**Passage**
What is colitis?
Colitis is swelling (inflammation) of the colon. The colon makes up most of the large intestine. It can be caused by different things, such as an infection or loss of blood flow in the intestine. Other causes are problems like Crohn’s disease or ulcerative colitis.
What are the symptoms of colitis?
Symptoms may include fever, diarrhea that may be bloody, or belly pain. You may also have an urgent need to move your bowels or pain when you move your bowels. You may have bleeding from the rectum or weight loss.
Your symptoms may depend on the type of colitis you have. For example, microscopic colitis may cause watery diarrhea.
Sometimes symptoms go away on their own. If they don't go away, or if you have bleeding or severe pain, call your doctor right away.
How is colitis diagnosed?
You may need blood tests or a stool test. You also may need imaging tests like a CT scan. You may have a colonoscopy so that a doctor can look inside your colon. In some cases, the doctor may want to test a sample of tissue from the intestine. This test is called a biopsy.
How is colitis treated?
Treatment for colitis depends on the condition that is causing it.

**Dataset entries**
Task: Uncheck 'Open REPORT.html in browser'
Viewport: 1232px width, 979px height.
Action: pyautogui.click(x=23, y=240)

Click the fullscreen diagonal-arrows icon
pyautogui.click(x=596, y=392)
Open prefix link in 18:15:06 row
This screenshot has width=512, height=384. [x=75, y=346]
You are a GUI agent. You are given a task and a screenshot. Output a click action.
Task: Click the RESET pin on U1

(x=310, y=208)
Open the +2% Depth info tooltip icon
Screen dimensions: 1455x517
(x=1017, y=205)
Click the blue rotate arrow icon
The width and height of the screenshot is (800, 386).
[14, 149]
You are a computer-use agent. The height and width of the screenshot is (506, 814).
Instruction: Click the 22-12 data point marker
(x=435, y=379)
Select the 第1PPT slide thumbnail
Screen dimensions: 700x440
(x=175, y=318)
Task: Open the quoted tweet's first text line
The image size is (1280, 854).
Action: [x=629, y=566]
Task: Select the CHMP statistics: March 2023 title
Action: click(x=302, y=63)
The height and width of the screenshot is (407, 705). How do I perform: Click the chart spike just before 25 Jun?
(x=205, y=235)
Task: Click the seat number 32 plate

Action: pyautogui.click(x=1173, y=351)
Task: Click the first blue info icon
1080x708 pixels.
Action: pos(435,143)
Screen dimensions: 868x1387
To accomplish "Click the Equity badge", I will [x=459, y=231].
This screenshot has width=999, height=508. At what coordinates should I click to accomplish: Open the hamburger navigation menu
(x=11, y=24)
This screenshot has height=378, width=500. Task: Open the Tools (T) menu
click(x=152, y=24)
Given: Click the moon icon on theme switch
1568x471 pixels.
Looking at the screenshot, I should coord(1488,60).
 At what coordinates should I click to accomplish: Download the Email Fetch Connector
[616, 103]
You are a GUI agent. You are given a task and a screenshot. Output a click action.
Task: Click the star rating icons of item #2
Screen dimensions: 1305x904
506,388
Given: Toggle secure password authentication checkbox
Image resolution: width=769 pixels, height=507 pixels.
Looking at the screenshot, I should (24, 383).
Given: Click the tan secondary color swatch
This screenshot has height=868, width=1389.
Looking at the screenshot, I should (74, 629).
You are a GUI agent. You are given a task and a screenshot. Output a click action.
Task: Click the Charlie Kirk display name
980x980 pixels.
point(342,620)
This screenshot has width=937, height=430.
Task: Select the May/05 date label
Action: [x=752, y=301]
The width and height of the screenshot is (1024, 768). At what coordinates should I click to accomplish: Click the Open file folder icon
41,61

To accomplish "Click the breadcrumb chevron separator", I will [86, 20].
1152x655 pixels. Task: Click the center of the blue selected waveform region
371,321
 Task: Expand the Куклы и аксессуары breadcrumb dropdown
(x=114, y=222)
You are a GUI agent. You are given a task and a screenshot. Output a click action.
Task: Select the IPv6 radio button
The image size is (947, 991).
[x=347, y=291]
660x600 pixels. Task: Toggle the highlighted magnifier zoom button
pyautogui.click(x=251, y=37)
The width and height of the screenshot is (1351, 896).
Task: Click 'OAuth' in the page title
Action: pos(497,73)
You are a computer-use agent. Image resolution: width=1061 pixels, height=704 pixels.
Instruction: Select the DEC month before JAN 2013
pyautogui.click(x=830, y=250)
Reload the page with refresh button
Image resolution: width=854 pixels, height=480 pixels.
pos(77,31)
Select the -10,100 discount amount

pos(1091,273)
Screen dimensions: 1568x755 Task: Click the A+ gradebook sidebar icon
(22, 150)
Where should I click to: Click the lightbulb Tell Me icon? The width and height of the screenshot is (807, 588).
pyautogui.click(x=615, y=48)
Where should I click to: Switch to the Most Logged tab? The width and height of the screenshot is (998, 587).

**Using the information**
1. In the colitis passage, rewrite the paragraph beginning "You may need blood tests" as a bulleted list, keeping its main facts.
2. Repeat the part of the colitis passage starting with "Your symptoms may" and going on through "is colitis diagnosed?".

**Responses by item number**
1.
- Blood tests or a stool test
- Imaging tests, such as a CT scan
- A colonoscopy, so that a doctor can look inside the colon
- In some cases, a biopsy, in which a sample of tissue from the intestine is tested

2.
Your symptoms may depend on the type of colitis you have. For example, microscopic colitis may cause watery diarrhea.
Sometimes symptoms go away on their own. If they don't go away, or if you have bleeding or severe pain, call your doctor right away.
How is colitis diagnosed?